Caminando sobre la arena que todo lo invade, el viajero visita bibliotecas, mezquitas, casas de exploradores, museos, el pozo de Buctú… Tombuctú estuvo durante siglos vedada a los no musulmanes. El primer europeo que logró entrar en la ciudad fue el explorador escocés Alexander Gordon Laing, que salió de Trípoli en febrero de 1825 con la intención de estudiar la cuenca del río Níger. Llegó a Tombuctú en agosto de 1826 y fue obligado a marchar pocas semanas después, para terminar asesinado en el desierto. Poco después, en 1827, visitaría la ciudad el francés René Caillié, que llegó navegando por el Níger disfrazado de musulmán, y tuvo la suerte de volver para contarlo. Hoy, las casas que supuestamente habitaron estos y otros exploradores, cien veces reconstruidas, acogen pequeños museos privados. En la de René Caillié se encuentra uno de los más curiosos: un centro de reproducción de antiguos pergaminos, vitelas y manuscritos, que se venden a precios desorbitados.
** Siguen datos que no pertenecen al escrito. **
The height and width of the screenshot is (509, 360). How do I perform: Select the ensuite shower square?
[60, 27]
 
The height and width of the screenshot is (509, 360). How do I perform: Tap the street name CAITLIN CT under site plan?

El más serializado es el que recita un antiguo proverbio de Mali: “El oro viene del sur, la sal del norte y el dinero del país del hombre blanco; pero los cuentos maravillosos y la palabra de Dios sólo se encuentran en Tombuctú”.
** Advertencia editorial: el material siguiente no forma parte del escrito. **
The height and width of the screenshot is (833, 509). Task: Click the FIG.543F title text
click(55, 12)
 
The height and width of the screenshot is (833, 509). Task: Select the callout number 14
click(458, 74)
Frente a la mezquita Djingaraiber, me cito con el arquitecto francés contratado por la Fundación Aga Khan para la restauración integral del templo. Accede a consultar al imam Essayouti, cuya biblioteca he visitado, si me concede o no su permiso para entrar. El arquitecto-arqueólogo es incapaz de datar esta mezquita: «todos dicen que se construyó con el oro de Kankan Musa, pero desde luego no ésta mezquita, que no es sino una suma de ampliaciones, reconstrucciones… fíjate en esos arcos, son franceses, de finales del XIX; sabes, encontramos en una columna tapiada una hornacina que contenía una caja. Dentro estaban los documentos fundacionales. Se la entregamos al imam Essayouti, y muy severamente nos prohibió tocarlos, conminándonos a tapiarla de nuevo. Estuvo en nuestras manos la respuesta, y tuvimos que enterrarla. Como esa puerta de allá, que no nos permiten tocar bajo ningún concepto. La gente de por aquí es muy supersticiosa, y mezclan Islam y animismo con una facilidad pasmosa. Creen que si leemos esos documentos o movemos la puerta, la mezquita desaparecerá. Por los siglos de los siglos».
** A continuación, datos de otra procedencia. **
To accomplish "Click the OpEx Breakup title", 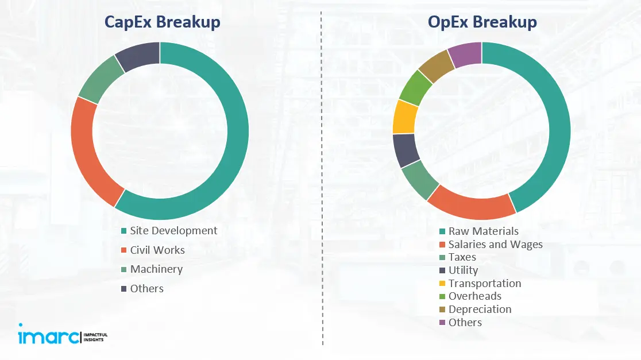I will (x=482, y=22).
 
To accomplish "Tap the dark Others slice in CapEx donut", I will (x=138, y=56).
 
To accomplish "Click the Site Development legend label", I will (x=173, y=231).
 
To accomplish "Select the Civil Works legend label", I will (x=157, y=250).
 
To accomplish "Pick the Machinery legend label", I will (x=156, y=269).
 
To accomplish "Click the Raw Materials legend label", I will (x=484, y=231).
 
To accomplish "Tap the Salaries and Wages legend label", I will (x=495, y=245).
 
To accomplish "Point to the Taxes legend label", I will (x=462, y=257).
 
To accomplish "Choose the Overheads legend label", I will (x=474, y=296).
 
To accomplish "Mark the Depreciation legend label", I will (x=480, y=309).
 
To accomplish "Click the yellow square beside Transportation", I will (x=442, y=284).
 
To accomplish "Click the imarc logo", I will (x=49, y=336).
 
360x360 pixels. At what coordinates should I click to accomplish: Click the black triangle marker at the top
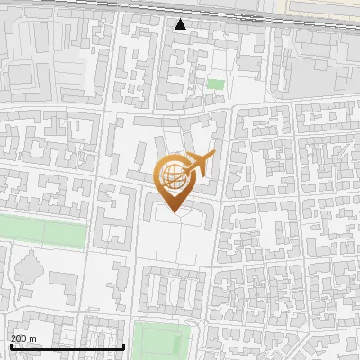click(181, 24)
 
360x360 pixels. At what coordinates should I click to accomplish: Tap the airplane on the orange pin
click(197, 165)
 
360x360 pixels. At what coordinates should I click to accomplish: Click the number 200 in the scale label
click(19, 338)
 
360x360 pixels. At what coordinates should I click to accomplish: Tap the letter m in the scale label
click(33, 338)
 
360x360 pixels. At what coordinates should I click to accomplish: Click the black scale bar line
click(67, 346)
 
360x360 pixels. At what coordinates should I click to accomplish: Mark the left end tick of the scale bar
click(10, 345)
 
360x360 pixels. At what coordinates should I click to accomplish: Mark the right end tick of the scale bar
click(123, 345)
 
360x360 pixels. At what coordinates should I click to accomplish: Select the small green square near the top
click(215, 84)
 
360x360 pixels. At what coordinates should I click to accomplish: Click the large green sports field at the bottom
click(163, 341)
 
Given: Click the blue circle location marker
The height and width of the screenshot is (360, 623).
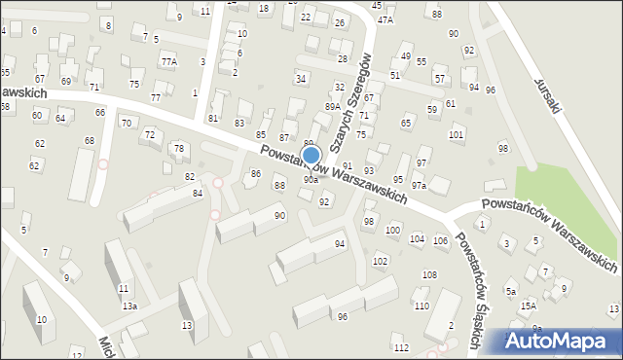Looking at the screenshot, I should pyautogui.click(x=311, y=155).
En mi última visita a Tombuctú, vi caer el día a lomo de camello mientras un nutrido grupo de mujeres tuareg, vestidas con soberbias telas índigo de brillos satinados, cantaban la llegada de las caravanas de sal, los míticos «azalaï» provenientes de las minas de Taoudenit. Me disponía a cenar cordero méchouï con verduras hervidas, cuando vi acercarse un vehículo procedente del aeropuerto: mi amigo Thiemoko Dembelé, maliense de nacimiento y madrileño de adopción, había enviado en el avión de Bamako una caja de botellas de vino francés para que las disfrutase bajo este cielo protector.

Esa noche la terminé en Le Caravansérail, un pequeño hotel con encanto que un matrimonio francés administraba en los límites de la ciudad. Me contaron que su hijo se obsesionó con construirlo, pero una vez finalizada la obra le entró el vértigo y se negó a vivir en Tombuctú, así que tuvieron que hacerse cargo ellos del negocio. El marido, de estética hippy trasnochada, atiende el bar, mientras su mujer me invita a recorrer el edificio. En el jardín, una orquesta interpreta blues maliense mientras me relajo con un gin-tonic que me sabe a gloria.

Solo en medio del Sáhara, rodeado de mujeres tuareg y brindando con vino de Burdeos. Y ahora, blues y gin-tonic. Un poco surrealista, ¿no?.